I was hoping for a combination of black comedy and character study, like Jenn Ashworth's A Kind of Intimacy, with an even more macabre twist and, hopefully, a deliciously unreliable narrator. However, Lizzie is a dull and unsympathetic character. She is is practical rather than conniving, and this is reflected in the workmanlike, emotionless prose. Her husband, Jacob, doesn't exactly sound delightful, but nor is he horrendous enough that any pleasure can be taken from his gruesome demise. Most of the story is told in third person and, although we do hear from Lizzie - throughout the book she is writing a series of instructions to herself - her voice isn’t given enough rein to establish the character in a more interesting way.

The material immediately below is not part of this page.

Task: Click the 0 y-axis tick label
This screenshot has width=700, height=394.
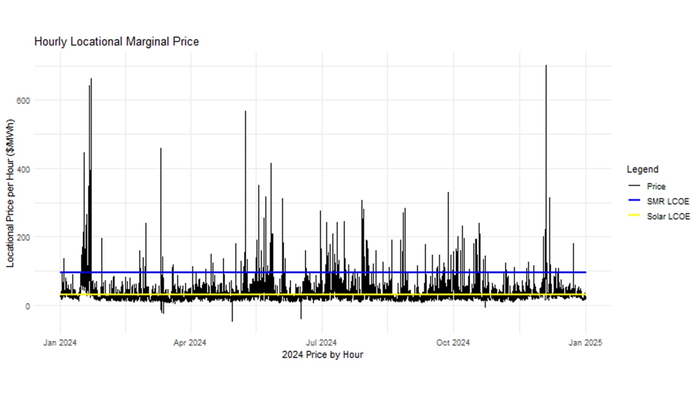Action: 27,306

Then there’s the character of Tom, a young man who works at the garden centre, towards whom Lizzie seems to feel both motherly and predatory. I didn't understand Tom at all - in the main narrative he seems so unstable and his behaviour so abnormal that I actually wondered if he was supposed to be mentally disabled in some way, but in his own narrative (the book has a few chapters written from his point of view) he sounds totally coherent. At first, I wanted to know what Lizzie’s fate would be, and this was what kept me going throughout a lot of boring scenes of her standing around the house and cooking bits of Jacob’s body, but by the end I wasn’t bothered either way. Lizzie was just too uninteresting for me to even care whether she got away with it.
I think perhaps this is another book - like all those psychological thrillers of late - that suffers because I’ve read too many similar things. Not that there are lots of books around about women eating their husbands, but I’ve read plenty of variations on ‘seemingly ordinary person does something unimaginably terrible’ and ‘lonely, slightly odd character forms unlikely bond with naive person who is a lot younger or older than them’. eg, to various degrees: the aforementioned A Kind of Intimacy and Tampa, Lamb, God’s Own Country, The Detour, All the Birds, Singing, Lolito, among others. All, to my mind, more successful takes on the ideas that inform the plot.

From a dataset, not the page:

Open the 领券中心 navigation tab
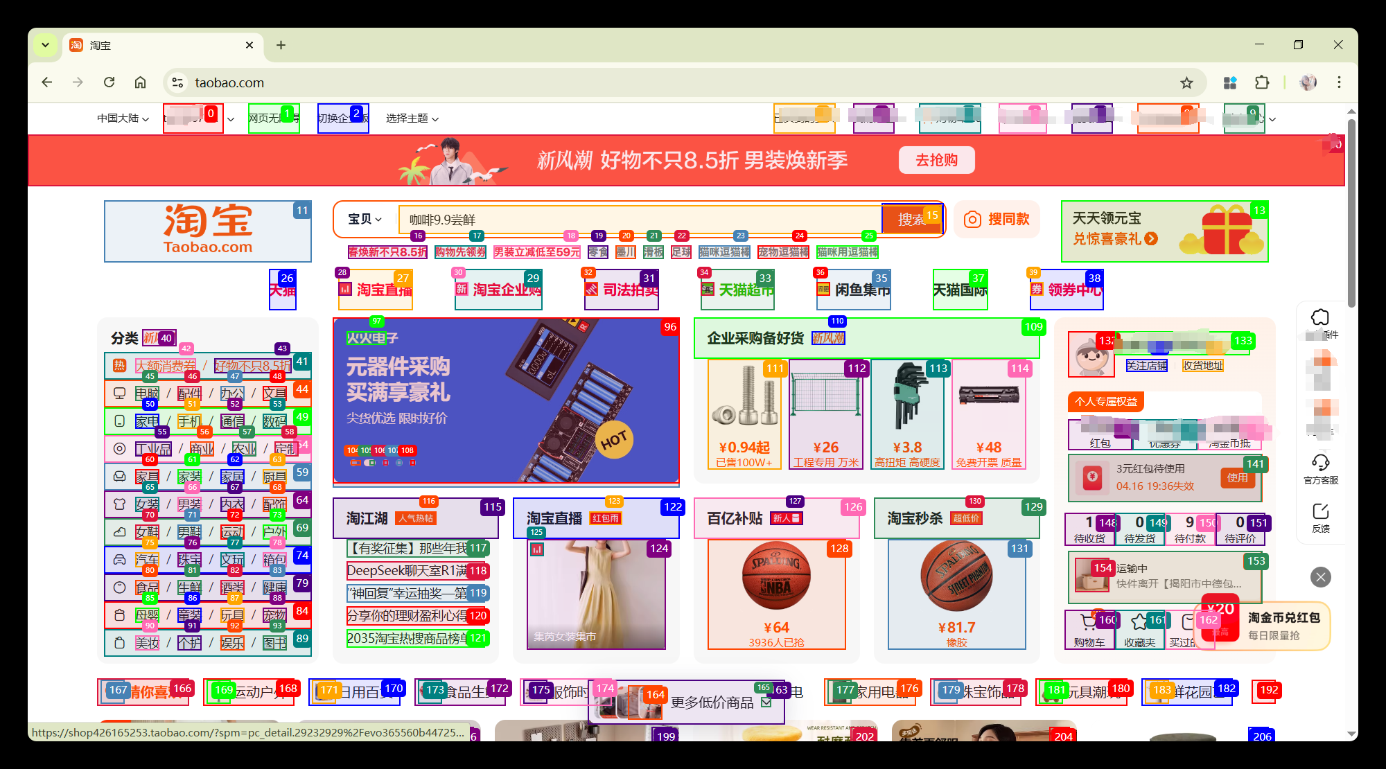The image size is (1386, 769). (1067, 290)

I recently saw one mention of the book (admittedly probably written by someone who hadn’t read it) that called it ‘the female American Psycho’, and it’s really about as far away from being that as a story about murder and cannibalism can possibly get. I bloody wish it had been the female American Psycho.
Honestly, I hope other readers find that this book lives up to the hype, and enjoy it the way I hoped I would. It just wasn't the sort of thing I like to read, and I felt the author could have done something much more interesting with the idea had she explored Lizzie’s psyche in more depth, or made her either a victim you can sympathise with, or the type of awful person you love to hate, or that magical combination of both. I get that the entire point is that she isn’t any of these things - she’s just a plain, ordinary woman whose life has been a series of quiet failures - but, in this case, I’m afraid that doesn’t make for a very interesting story. And for all that the book’s been promoted as darkly comic and satirical, I didn’t find much of either element in the narrative, and felt both could have been exploited further to make it a more enjoyable read. That’s just my opinion, though, and it already seems that a lot of readers would disagree. It’s such a unique premise that it’s worth giving it a try and deciding for yourself.
I received an advance review copy of Season To Taste from the publisher.